Action item ▸
Give back every line of the data, transcribed exactly.

Stored records ▸
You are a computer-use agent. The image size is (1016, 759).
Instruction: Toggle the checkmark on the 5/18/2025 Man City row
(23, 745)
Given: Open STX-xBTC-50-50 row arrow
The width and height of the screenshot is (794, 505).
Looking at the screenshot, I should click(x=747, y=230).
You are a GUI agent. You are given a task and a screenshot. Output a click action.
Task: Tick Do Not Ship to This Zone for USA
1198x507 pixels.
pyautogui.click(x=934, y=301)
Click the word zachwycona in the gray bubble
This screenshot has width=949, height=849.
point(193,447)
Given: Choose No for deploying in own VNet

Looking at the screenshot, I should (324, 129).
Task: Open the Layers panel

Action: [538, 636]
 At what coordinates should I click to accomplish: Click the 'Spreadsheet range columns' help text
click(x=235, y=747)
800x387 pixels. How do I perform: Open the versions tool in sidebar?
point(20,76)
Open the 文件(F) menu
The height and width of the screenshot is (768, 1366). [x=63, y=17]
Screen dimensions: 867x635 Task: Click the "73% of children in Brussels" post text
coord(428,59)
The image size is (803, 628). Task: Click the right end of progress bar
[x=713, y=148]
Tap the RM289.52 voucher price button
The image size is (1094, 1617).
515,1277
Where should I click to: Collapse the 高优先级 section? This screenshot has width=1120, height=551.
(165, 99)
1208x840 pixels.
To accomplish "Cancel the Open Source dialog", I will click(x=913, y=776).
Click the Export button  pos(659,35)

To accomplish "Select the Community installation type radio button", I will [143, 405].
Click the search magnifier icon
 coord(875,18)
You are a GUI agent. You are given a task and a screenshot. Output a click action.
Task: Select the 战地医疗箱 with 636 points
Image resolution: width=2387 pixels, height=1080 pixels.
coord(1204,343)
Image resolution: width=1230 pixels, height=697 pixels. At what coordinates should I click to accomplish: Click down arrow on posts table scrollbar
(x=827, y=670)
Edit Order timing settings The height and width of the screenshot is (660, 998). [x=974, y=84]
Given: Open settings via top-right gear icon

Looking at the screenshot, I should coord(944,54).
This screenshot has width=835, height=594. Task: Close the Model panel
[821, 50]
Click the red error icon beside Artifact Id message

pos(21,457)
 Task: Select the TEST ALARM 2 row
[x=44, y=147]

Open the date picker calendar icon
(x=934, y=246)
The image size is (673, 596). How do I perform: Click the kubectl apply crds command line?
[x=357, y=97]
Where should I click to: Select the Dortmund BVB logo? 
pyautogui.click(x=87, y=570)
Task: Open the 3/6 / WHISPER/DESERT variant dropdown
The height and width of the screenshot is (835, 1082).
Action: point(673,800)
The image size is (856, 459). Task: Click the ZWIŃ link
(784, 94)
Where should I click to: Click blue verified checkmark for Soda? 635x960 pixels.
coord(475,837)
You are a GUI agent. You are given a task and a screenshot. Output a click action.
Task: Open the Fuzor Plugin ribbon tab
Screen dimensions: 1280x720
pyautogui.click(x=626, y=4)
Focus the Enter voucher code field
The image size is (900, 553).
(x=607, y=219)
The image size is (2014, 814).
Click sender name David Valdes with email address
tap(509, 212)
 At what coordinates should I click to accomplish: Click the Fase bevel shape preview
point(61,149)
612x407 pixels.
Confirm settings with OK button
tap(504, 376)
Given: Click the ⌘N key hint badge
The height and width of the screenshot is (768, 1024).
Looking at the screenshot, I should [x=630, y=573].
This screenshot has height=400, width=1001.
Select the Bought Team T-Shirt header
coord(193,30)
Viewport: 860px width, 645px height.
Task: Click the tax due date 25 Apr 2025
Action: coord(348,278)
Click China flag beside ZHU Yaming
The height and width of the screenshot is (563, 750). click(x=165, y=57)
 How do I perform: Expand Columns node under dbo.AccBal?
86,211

Your solution ▸
You are a computer-use agent. The image size is (1016, 759).
Instruction: Toggle the checkmark on the 5/18/2025 Man City row
(23, 745)
Given: Open STX-xBTC-50-50 row arrow
The width and height of the screenshot is (794, 505).
Looking at the screenshot, I should click(x=747, y=230).
You are a GUI agent. You are given a task and a screenshot. Output a click action.
Task: Tick Do Not Ship to This Zone for USA
1198x507 pixels.
pyautogui.click(x=934, y=301)
Click the word zachwycona in the gray bubble
This screenshot has width=949, height=849.
point(193,447)
Given: Choose No for deploying in own VNet

Looking at the screenshot, I should (324, 129).
Task: Open the Layers panel

Action: [538, 636]
 At what coordinates should I click to accomplish: Click the 'Spreadsheet range columns' help text
click(x=235, y=747)
800x387 pixels. How do I perform: Open the versions tool in sidebar?
point(20,76)
Open the 文件(F) menu
The height and width of the screenshot is (768, 1366). [x=63, y=17]
Screen dimensions: 867x635 Task: Click the "73% of children in Brussels" post text
coord(428,59)
The image size is (803, 628). Task: Click the right end of progress bar
[x=713, y=148]
Tap the RM289.52 voucher price button
The image size is (1094, 1617).
515,1277
Where should I click to: Collapse the 高优先级 section? This screenshot has width=1120, height=551.
(165, 99)
1208x840 pixels.
To accomplish "Cancel the Open Source dialog", I will click(x=913, y=776).
Click the Export button  pos(659,35)

To accomplish "Select the Community installation type radio button", I will [143, 405].
Click the search magnifier icon
 coord(875,18)
You are a GUI agent. You are given a task and a screenshot. Output a click action.
Task: Select the 战地医疗箱 with 636 points
Image resolution: width=2387 pixels, height=1080 pixels.
coord(1204,343)
Image resolution: width=1230 pixels, height=697 pixels. At what coordinates should I click to accomplish: Click down arrow on posts table scrollbar
(x=827, y=670)
Edit Order timing settings The height and width of the screenshot is (660, 998). [x=974, y=84]
Given: Open settings via top-right gear icon

Looking at the screenshot, I should coord(944,54).
This screenshot has width=835, height=594. Task: Close the Model panel
[821, 50]
Click the red error icon beside Artifact Id message

pos(21,457)
 Task: Select the TEST ALARM 2 row
[x=44, y=147]

Open the date picker calendar icon
(x=934, y=246)
The image size is (673, 596). How do I perform: Click the kubectl apply crds command line?
[x=357, y=97]
Where should I click to: Select the Dortmund BVB logo? 
pyautogui.click(x=87, y=570)
Task: Open the 3/6 / WHISPER/DESERT variant dropdown
The height and width of the screenshot is (835, 1082).
Action: point(673,800)
The image size is (856, 459). Task: Click the ZWIŃ link
(784, 94)
Where should I click to: Click blue verified checkmark for Soda? 635x960 pixels.
coord(475,837)
You are a GUI agent. You are given a task and a screenshot. Output a click action.
Task: Open the Fuzor Plugin ribbon tab
Screen dimensions: 1280x720
pyautogui.click(x=626, y=4)
Focus the Enter voucher code field
The image size is (900, 553).
(x=607, y=219)
The image size is (2014, 814).
Click sender name David Valdes with email address
tap(509, 212)
 At what coordinates should I click to accomplish: Click the Fase bevel shape preview
point(61,149)
612x407 pixels.
Confirm settings with OK button
tap(504, 376)
Given: Click the ⌘N key hint badge
The height and width of the screenshot is (768, 1024).
Looking at the screenshot, I should [x=630, y=573].
This screenshot has height=400, width=1001.
Select the Bought Team T-Shirt header
coord(193,30)
Viewport: 860px width, 645px height.
Task: Click the tax due date 25 Apr 2025
Action: coord(348,278)
Click China flag beside ZHU Yaming
The height and width of the screenshot is (563, 750). click(x=165, y=57)
 How do I perform: Expand Columns node under dbo.AccBal?
86,211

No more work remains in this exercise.